Based on their mechanism of action, it is plausible that there might be a synergistic effect from a combined natamycin and chlorhexidine therapy. Being a smaller molecule than natamycin, chlorhexidine may be able to penetrate the cornea better, although topical treatment with both drugs has been shown not to result in high concentrations in the anterior chamber.37 A recent in vitro study from China has suggested that a dual therapy of voriconazole and chlorhexidine may be more efficacious than a combination of natamycin and chlorhexidine.38 However, caution is required in extrapolating in vitro result such as this to clinical practice as there is often a disconnect between in vitro activity and the in vivo response, as highlighted in the MUTT1 study, where natamycin was found to be superior to voriconazole.

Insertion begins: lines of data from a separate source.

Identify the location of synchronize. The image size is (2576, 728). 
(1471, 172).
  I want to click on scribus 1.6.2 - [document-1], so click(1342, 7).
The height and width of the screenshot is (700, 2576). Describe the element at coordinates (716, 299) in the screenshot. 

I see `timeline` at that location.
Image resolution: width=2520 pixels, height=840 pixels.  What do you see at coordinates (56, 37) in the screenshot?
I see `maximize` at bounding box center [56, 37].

This was a relatively small series, and the evidence needs to be interpreted with caution. Although we did not systematically collect toxicity data in this study, most of the patients healed with clear peripheral cornea. No patients in our study had chlorhexidine discontinued because of stinging, allergy or corneal toxicity to the chlorhexidine. Due to the resource-limited settings, we were not able to set up sensitivity studies for the fungal cultures.